#### 作業指示:
次の資料の全行を、空行を除いて番号付きリストの形に整えなさい。

#### データ項目:
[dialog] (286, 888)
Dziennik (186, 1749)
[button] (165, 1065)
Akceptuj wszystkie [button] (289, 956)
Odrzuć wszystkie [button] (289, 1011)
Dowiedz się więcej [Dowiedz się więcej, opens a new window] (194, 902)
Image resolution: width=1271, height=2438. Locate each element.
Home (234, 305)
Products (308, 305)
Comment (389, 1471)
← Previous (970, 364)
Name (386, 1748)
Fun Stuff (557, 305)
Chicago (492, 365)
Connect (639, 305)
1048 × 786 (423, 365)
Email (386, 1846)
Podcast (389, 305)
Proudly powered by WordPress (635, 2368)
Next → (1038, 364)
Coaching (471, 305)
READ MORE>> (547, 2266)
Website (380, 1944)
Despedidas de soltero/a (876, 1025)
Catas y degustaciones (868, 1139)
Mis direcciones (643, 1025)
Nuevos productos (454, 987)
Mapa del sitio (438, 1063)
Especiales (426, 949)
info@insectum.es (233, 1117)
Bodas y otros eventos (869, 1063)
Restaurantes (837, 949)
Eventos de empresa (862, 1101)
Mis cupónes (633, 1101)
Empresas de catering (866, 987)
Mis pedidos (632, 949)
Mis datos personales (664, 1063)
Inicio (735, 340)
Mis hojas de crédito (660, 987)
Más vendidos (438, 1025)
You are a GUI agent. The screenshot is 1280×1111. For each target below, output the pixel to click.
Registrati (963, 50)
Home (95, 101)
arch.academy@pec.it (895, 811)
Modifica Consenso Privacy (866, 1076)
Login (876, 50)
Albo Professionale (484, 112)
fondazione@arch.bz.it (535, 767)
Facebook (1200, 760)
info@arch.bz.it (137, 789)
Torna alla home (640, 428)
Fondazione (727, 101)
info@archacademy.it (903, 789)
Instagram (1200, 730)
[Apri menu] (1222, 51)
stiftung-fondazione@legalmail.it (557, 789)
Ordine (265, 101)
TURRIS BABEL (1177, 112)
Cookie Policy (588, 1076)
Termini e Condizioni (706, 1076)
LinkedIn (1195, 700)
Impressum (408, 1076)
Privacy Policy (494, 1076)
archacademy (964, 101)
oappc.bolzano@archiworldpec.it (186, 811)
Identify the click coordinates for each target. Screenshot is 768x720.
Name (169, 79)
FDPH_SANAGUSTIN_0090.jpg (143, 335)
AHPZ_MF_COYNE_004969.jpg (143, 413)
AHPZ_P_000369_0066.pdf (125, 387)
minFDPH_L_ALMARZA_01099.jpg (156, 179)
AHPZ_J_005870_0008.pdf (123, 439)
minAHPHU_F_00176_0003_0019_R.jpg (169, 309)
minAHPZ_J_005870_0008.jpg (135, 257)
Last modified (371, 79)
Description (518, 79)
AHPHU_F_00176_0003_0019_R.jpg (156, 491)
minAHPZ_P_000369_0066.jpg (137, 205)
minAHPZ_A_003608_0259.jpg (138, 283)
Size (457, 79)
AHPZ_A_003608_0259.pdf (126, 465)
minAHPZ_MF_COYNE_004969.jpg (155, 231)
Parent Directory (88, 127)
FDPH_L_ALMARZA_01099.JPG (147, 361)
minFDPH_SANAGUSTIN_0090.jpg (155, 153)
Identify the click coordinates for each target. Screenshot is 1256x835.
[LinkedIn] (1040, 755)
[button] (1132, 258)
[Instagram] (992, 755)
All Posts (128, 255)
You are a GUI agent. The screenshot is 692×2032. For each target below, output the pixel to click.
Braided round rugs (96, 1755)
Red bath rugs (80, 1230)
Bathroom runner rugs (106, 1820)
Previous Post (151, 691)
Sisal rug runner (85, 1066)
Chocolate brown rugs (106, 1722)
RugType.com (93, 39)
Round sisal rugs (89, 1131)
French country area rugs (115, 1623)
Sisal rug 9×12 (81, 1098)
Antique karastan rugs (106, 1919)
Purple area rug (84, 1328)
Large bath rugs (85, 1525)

#### 記述解答:
1. [dialog] (286, 888)
2. Dziennik (186, 1749)
3. [button] (165, 1065)
4. Akceptuj wszystkie [button] (289, 956)
5. Odrzuć wszystkie [button] (289, 1011)
6. Dowiedz się więcej [Dowiedz się więcej, opens a new window] (194, 902)
7. Image resolution: width=1271, height=2438. Locate each element.
8. Home (234, 305)
9. Products (308, 305)
10. Comment (389, 1471)
11. ← Previous (970, 364)
12. Name (386, 1748)
13. Fun Stuff (557, 305)
14. Chicago (492, 365)
15. Connect (639, 305)
16. 1048 × 786 (423, 365)
17. Email (386, 1846)
18. Podcast (389, 305)
19. Proudly powered by WordPress (635, 2368)
20. Next → (1038, 364)
21. Coaching (471, 305)
22. READ MORE>> (547, 2266)
23. Website (380, 1944)
24. Despedidas de soltero/a (876, 1025)
25. Catas y degustaciones (868, 1139)
26. Mis direcciones (643, 1025)
27. Nuevos productos (454, 987)
28. Mapa del sitio (438, 1063)
29. Especiales (426, 949)
30. info@insectum.es (233, 1117)
31. Bodas y otros eventos (869, 1063)
32. Restaurantes (837, 949)
33. Eventos de empresa (862, 1101)
34. Mis cupónes (633, 1101)
35. Empresas de catering (866, 987)
36. Mis pedidos (632, 949)
37. Mis datos personales (664, 1063)
38. Inicio (735, 340)
39. Mis hojas de crédito (660, 987)
40. Más vendidos (438, 1025)
41. You are a GUI agent. The screenshot is 1280×1111. For each target below, output the pixel to click.
42. Registrati (963, 50)
43. Home (95, 101)
44. arch.academy@pec.it (895, 811)
45. Modifica Consenso Privacy (866, 1076)
46. Login (876, 50)
47. Albo Professionale (484, 112)
48. fondazione@arch.bz.it (535, 767)
49. Facebook (1200, 760)
50. info@arch.bz.it (137, 789)
51. Torna alla home (640, 428)
52. Fondazione (727, 101)
53. info@archacademy.it (903, 789)
54. Instagram (1200, 730)
55. [Apri menu] (1222, 51)
56. stiftung-fondazione@legalmail.it (557, 789)
57. Ordine (265, 101)
58. TURRIS BABEL (1177, 112)
59. Cookie Policy (588, 1076)
60. Termini e Condizioni (706, 1076)
61. LinkedIn (1195, 700)
62. Impressum (408, 1076)
63. Privacy Policy (494, 1076)
64. archacademy (964, 101)
65. oappc.bolzano@archiworldpec.it (186, 811)
66. Identify the click coordinates for each target. Screenshot is 768x720.
67. Name (169, 79)
68. FDPH_SANAGUSTIN_0090.jpg (143, 335)
69. AHPZ_MF_COYNE_004969.jpg (143, 413)
70. AHPZ_P_000369_0066.pdf (125, 387)
71. minFDPH_L_ALMARZA_01099.jpg (156, 179)
72. AHPZ_J_005870_0008.pdf (123, 439)
73. minAHPHU_F_00176_0003_0019_R.jpg (169, 309)
74. minAHPZ_J_005870_0008.jpg (135, 257)
75. Last modified (371, 79)
76. Description (518, 79)
77. AHPHU_F_00176_0003_0019_R.jpg (156, 491)
78. minAHPZ_P_000369_0066.jpg (137, 205)
79. minAHPZ_A_003608_0259.jpg (138, 283)
80. Size (457, 79)
81. AHPZ_A_003608_0259.pdf (126, 465)
82. minAHPZ_MF_COYNE_004969.jpg (155, 231)
83. Parent Directory (88, 127)
84. FDPH_L_ALMARZA_01099.JPG (147, 361)
85. minFDPH_SANAGUSTIN_0090.jpg (155, 153)
86. Identify the click coordinates for each target. Screenshot is 1256x835.
87. [LinkedIn] (1040, 755)
88. [button] (1132, 258)
89. [Instagram] (992, 755)
90. All Posts (128, 255)
91. You are a GUI agent. The screenshot is 692×2032. For each target below, output the pixel to click.
92. Braided round rugs (96, 1755)
93. Red bath rugs (80, 1230)
94. Bathroom runner rugs (106, 1820)
95. Previous Post (151, 691)
96. Sisal rug runner (85, 1066)
97. Chocolate brown rugs (106, 1722)
98. RugType.com (93, 39)
99. Round sisal rugs (89, 1131)
100. French country area rugs (115, 1623)
101. Sisal rug 9×12 (81, 1098)
102. Antique karastan rugs (106, 1919)
103. Purple area rug (84, 1328)
104. Large bath rugs (85, 1525)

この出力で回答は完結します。